Keeping active and strong is key for fall prevention
Just like with every other aspect of ageing, keeping active and strong is essential to maintaining your independence. Working on your strength, balance and reflexes will contribute greatly to your ability to stay upright and indeed to assist yourself and to recover should you actually fall. Upper body strength can be critical should you have a fall and need to pull yourself up or across the floor to a telephone.
Following an exercise program which includes strength training, core strength and specific balance exercises is important to your ongoing independence. In some locations specific Steady Steps programs are available and in others you might find the Older and Bolder programs. Of course a regular gym program or other exercises such as Pilates can all contribute to minimising loss of balance. As always check with your doctor before starting a new exercise regime.
Not sure where to start with exercising, read this post on exercise after 50.
Be aware of general health issues that can lead to loss of balance
As well as following a strength and balance training program, it is important to keep on top of your general health and any medications you may be taking. These may impact your confidence which can lead to your reducing your activity. That is in every sense a slippery slope. If something is wrong get it addressed quickly, don’t tell yourself you will “wait and see what happens’, what happens is most likely that the situation will worsen.
Get a general health check done and talk to your doctor about your medications. Make sure you know what each of them is for and whether or not you still need to take them. Ask for a thorough review.
If you have lost confidence, ask specifically about this, and find out what programs might be available to assist you in regaining confidence.
Your fall prevention checklist should include taking care of your feet
Can you balance on one foot for 60 seconds? I’m not sure I can but I am working on it. Having my feet in good condition is part of my ongoing health care and should be part of yours too.

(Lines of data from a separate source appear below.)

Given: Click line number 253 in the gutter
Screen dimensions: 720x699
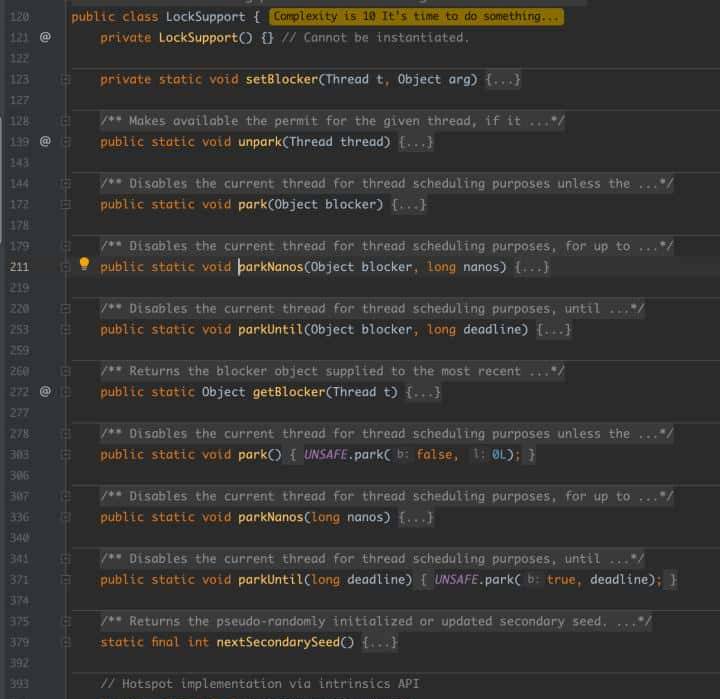Looking at the screenshot, I should coord(19,329).
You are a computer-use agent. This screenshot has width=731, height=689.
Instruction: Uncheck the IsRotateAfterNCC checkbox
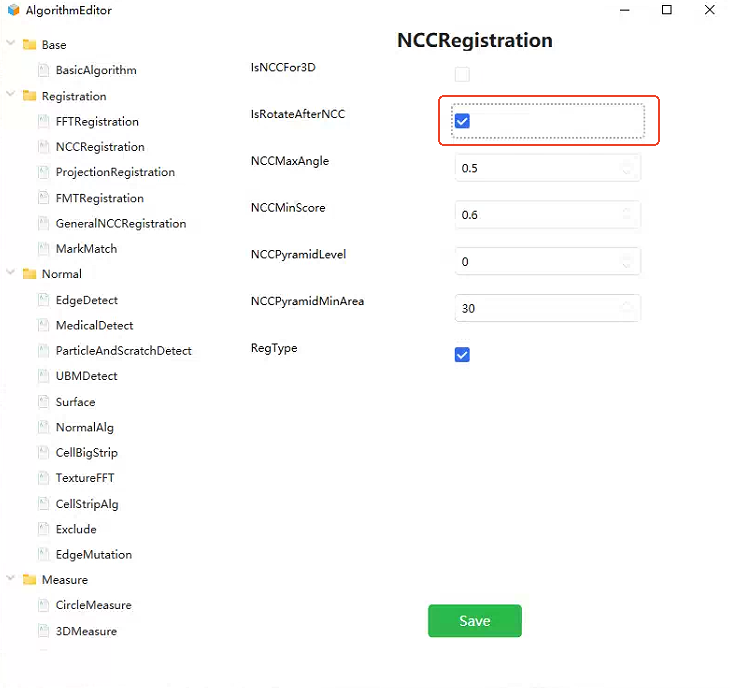pos(462,121)
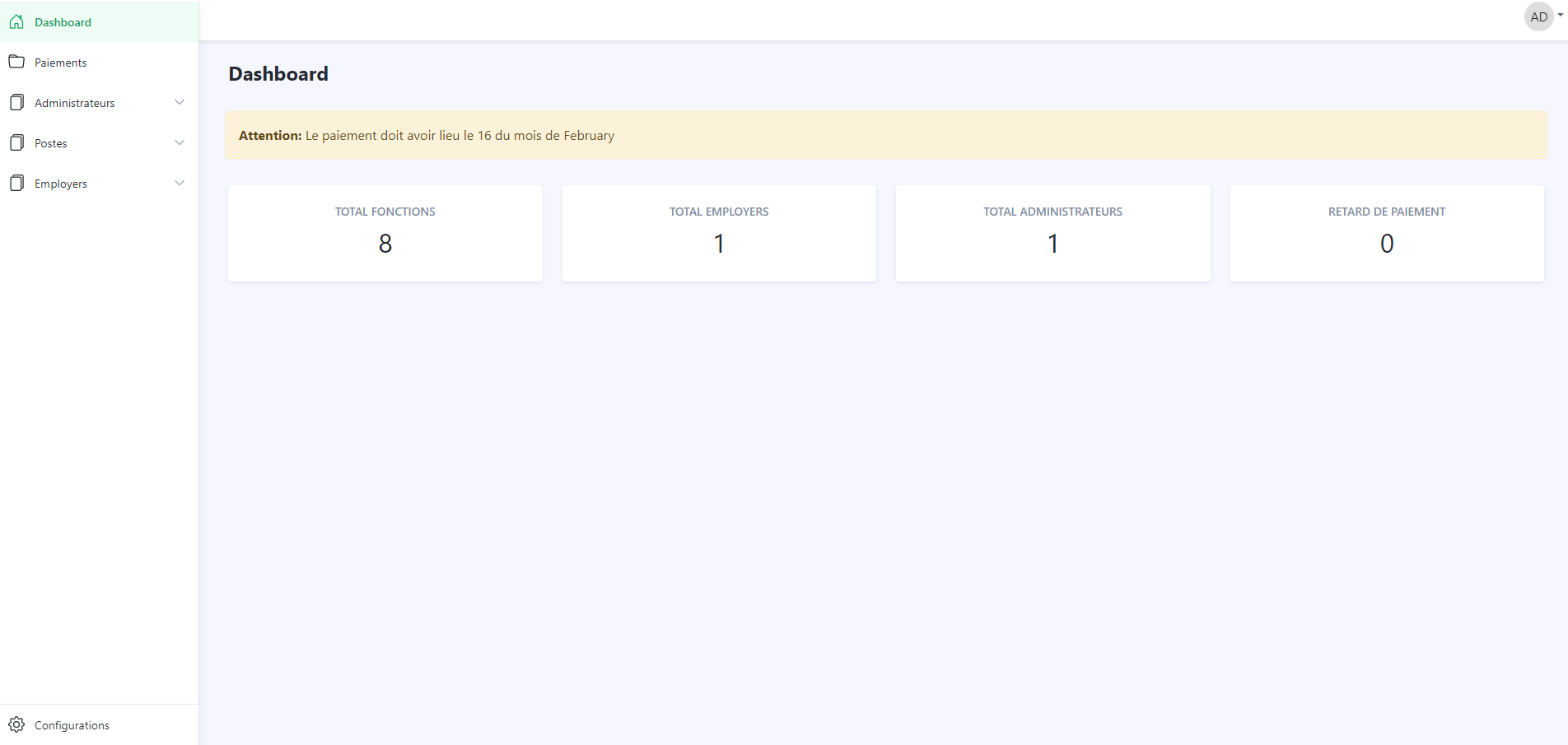Go to Configurations at the sidebar bottom
Viewport: 1568px width, 745px height.
point(72,725)
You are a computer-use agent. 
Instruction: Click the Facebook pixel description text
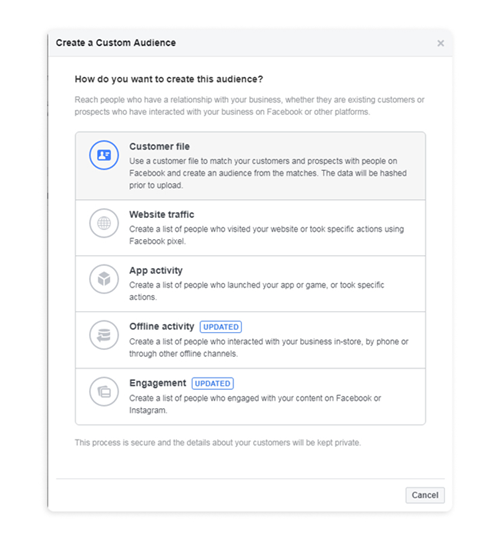click(267, 235)
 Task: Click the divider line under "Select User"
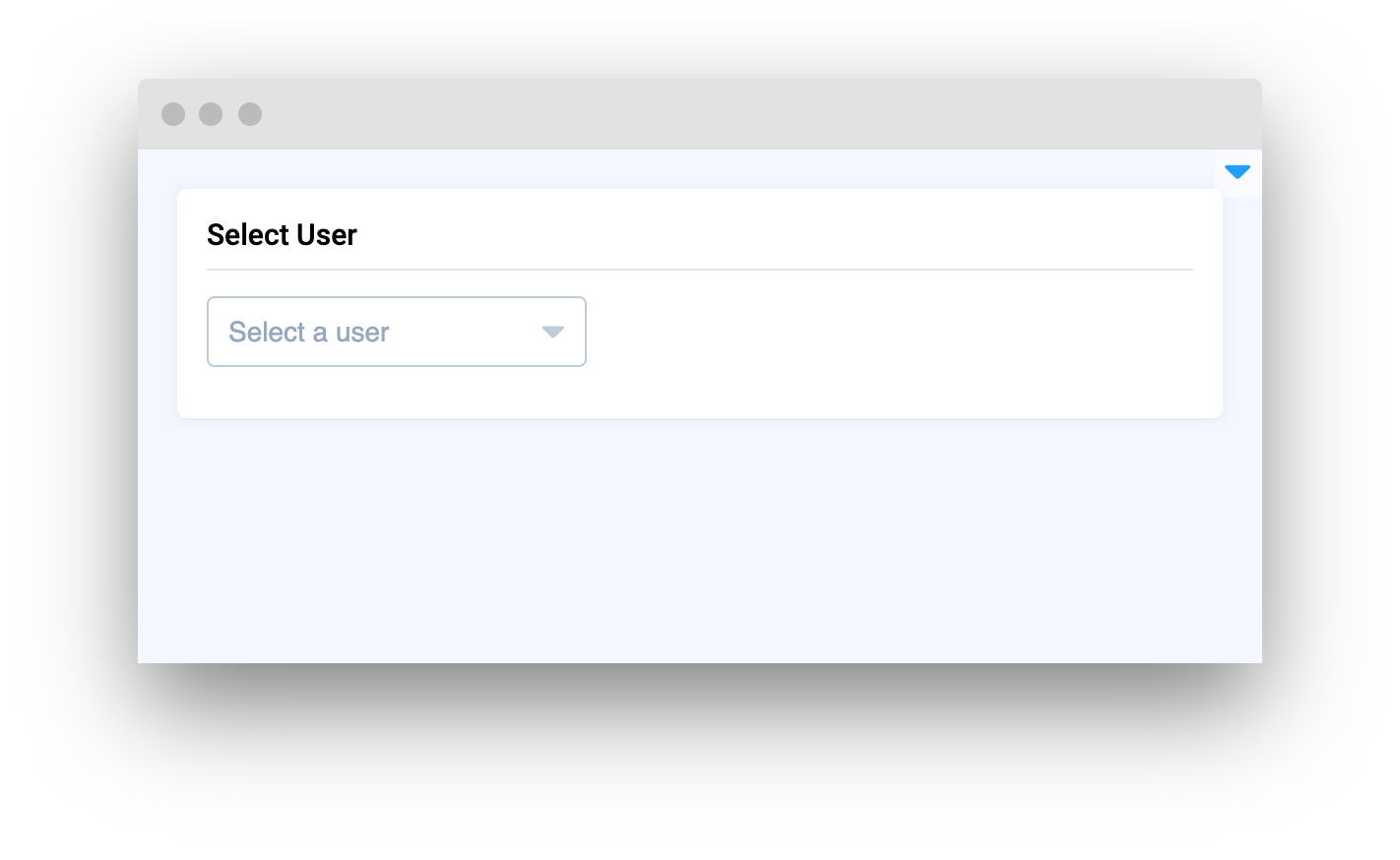tap(699, 269)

An annual visit to a podiatrist is so important for keeping your feet in their best shape. After all, that’s what you are standing on. Ask for specific exercises to help strengthen your feet.
Making sure your feet aren’t painful, that they maintain flexibility, and that they are well supported by your shoes are all key to your mobility and balance. Your shoes need to stay on your feet (I know that sounds obvious but I am amazed at how many older women I see wearing thongs or scuffs – so easy to fall out of or off)
If you have been reading this blog for a while you will know that I am a fan of FRANKiE4 Footwear. That’s because the podiatrist designed range offers both style and functionality. Some of my favourites when out and about are from their sneakers range and I have found them to be well worth the investment. They include the Custom Fit package of inserts but these can also be removed to allow your own orthotics to be used.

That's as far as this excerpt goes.